THE NEW UEFA rankings come out, either later today, or tomorrow, and this month's rankings are more-important than most, since this will be the basis of the positions which each of UEFA'S member nations will occupy in the new Europa Nations League.
The new UEFA Nations League logo
This will come into effect in September next year, and will have far-reaching consequences for the UEFA members. Basically, the 55 countries will be split into four groups: Group A will comprise the top 12 nations, who will be split into four groups of three teams. Group B will comprise the next 12 nations, again split into four groups of three teams.
Scotland look certain to be placed in Group C, which will comprise 15 nations, split into one three-nation group and three four-nation groups, with the bottom 16 nations in Group D, which will comprise four four-nation groups.

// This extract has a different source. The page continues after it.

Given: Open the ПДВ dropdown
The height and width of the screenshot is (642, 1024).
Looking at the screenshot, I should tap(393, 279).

As things stand, and while they might change, any change will be slight, League C will comprise: Romania, Scotland, Hungary, Slovenia, Albania, Montenegro, Serbia, Greece, Norway, Israel, Bulgaria, Finland, Cyprus, Estonia and Lithuania, although, with which nations we are drawn in the actual groups will not be known until the first draw is made in Lausanne on 24 January, 2018.
The league matches will then be played over six match-days, which will include double-headers, between September and November 2018; and, if Scotland manages to finish top of our group, we will be promoted into League B for the next running of the League.

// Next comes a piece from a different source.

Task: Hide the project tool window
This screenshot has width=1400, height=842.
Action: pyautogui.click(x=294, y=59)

Winning our group, as well as earning us promotion, will provide Scotland with a “safety belt” option for qualification to the European Championships in 2020. The 16-group winners, if not otherwise qualified via the normal Championship qualifying groups, will go into the play-offs for the final four places in the 2020 finals.
The League groupings – A, B, C and D will also provide the nations in each pot for the 2020 qualifiers, so, a group win would lift us into the B League – Pot Two If you like.
The new league will mean fewer international friendlies will be played, which should be a good thing for Scotland. Since the start of this 21st century, Scotland has played 154 internationals. We have won 64 of these games – 42%. Eighty-nine of these games were competitive – World Cup or European Championship matches, of which we won 40, or 45%. The other 65 games were friendlies, or if you like “International Challenge Games” (I include the Celtic tournament in Dublin in these figures). We won 24, or 37% of these games.
So, we do better in games which are truly competitive, we should embrace the change to the new National Leagues.
James Morrison - one Scotland captain who is Scotland-qualified via grand-parents rights
However, and this I believe is one of the fundamental weaknesses of the way the SFA currently manages our international teams – I believe, while we should never close the doors on “grand-parents rights” bolstering the number of home-grown Scots whom we can cap, we MUST improve our grass roots and see more technically-proficient Scottish-reared players coming through.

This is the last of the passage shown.